# INFORMATION SUPPLIED
════════
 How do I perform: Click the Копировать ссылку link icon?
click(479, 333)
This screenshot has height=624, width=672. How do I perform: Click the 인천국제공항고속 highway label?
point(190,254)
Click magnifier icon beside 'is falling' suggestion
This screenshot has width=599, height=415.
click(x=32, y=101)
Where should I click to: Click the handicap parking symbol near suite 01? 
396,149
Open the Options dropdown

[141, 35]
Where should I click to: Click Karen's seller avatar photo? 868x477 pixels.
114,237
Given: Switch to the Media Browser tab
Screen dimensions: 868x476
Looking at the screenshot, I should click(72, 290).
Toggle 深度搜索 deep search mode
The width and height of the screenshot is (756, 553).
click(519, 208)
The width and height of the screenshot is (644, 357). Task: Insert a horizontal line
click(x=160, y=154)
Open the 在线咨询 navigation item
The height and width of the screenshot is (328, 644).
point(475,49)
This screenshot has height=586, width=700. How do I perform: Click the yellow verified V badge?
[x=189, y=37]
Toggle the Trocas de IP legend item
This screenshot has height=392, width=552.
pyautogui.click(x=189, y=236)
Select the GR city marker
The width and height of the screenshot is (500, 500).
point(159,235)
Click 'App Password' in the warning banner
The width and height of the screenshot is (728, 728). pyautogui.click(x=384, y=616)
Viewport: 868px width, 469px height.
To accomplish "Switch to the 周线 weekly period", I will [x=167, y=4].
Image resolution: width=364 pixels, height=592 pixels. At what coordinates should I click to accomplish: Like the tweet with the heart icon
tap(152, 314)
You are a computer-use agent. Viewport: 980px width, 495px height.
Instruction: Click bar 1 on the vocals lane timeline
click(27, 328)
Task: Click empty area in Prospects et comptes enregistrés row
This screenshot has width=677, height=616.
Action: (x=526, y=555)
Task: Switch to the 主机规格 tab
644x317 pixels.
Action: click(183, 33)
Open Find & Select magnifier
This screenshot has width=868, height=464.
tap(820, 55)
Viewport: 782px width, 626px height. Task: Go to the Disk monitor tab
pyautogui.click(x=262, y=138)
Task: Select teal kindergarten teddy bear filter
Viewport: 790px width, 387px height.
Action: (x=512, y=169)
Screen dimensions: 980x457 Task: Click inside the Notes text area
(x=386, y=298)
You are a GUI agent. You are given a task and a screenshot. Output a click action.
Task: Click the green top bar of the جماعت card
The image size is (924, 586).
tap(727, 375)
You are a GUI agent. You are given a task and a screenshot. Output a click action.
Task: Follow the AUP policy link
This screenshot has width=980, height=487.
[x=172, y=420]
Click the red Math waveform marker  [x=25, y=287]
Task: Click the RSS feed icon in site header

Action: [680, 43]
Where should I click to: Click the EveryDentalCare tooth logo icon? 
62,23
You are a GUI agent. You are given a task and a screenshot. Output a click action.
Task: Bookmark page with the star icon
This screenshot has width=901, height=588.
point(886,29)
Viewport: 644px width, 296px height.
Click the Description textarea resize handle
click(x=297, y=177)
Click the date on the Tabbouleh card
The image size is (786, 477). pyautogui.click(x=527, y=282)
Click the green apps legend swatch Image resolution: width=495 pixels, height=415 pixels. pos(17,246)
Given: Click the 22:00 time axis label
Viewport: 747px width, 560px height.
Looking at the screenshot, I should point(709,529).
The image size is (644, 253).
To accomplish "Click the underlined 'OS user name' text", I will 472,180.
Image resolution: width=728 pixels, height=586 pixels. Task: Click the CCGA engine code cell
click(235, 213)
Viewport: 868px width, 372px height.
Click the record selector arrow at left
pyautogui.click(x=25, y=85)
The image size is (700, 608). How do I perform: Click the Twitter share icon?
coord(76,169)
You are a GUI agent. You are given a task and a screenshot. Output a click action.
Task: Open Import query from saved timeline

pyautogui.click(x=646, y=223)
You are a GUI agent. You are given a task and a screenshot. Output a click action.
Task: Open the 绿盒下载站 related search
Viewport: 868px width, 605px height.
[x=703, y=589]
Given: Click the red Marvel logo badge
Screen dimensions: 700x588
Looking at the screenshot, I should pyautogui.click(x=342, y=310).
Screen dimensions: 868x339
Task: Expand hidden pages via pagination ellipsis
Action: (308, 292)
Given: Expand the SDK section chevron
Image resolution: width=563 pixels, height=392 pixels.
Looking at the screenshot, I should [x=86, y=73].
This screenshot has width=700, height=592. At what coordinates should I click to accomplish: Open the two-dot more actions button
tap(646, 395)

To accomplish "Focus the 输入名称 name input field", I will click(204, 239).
════════
# AIM OF THE TASK
Using the entries above, return exactly the lines from the line with "Click the green apps" to the line with "Given: Click the red Marvel logo badge", counting both of those lines.

# TASK SOLUTION
Click the green apps legend swatch Image resolution: width=495 pixels, height=415 pixels. pos(17,246)
Given: Click the 22:00 time axis label
Viewport: 747px width, 560px height.
Looking at the screenshot, I should point(709,529).
The image size is (644, 253).
To accomplish "Click the underlined 'OS user name' text", I will 472,180.
Image resolution: width=728 pixels, height=586 pixels. Task: Click the CCGA engine code cell
click(235, 213)
Viewport: 868px width, 372px height.
Click the record selector arrow at left
pyautogui.click(x=25, y=85)
The image size is (700, 608). How do I perform: Click the Twitter share icon?
coord(76,169)
You are a GUI agent. You are given a task and a screenshot. Output a click action.
Task: Open Import query from saved timeline

pyautogui.click(x=646, y=223)
You are a GUI agent. You are given a task and a screenshot. Output a click action.
Task: Open the 绿盒下载站 related search
Viewport: 868px width, 605px height.
[x=703, y=589]
Given: Click the red Marvel logo badge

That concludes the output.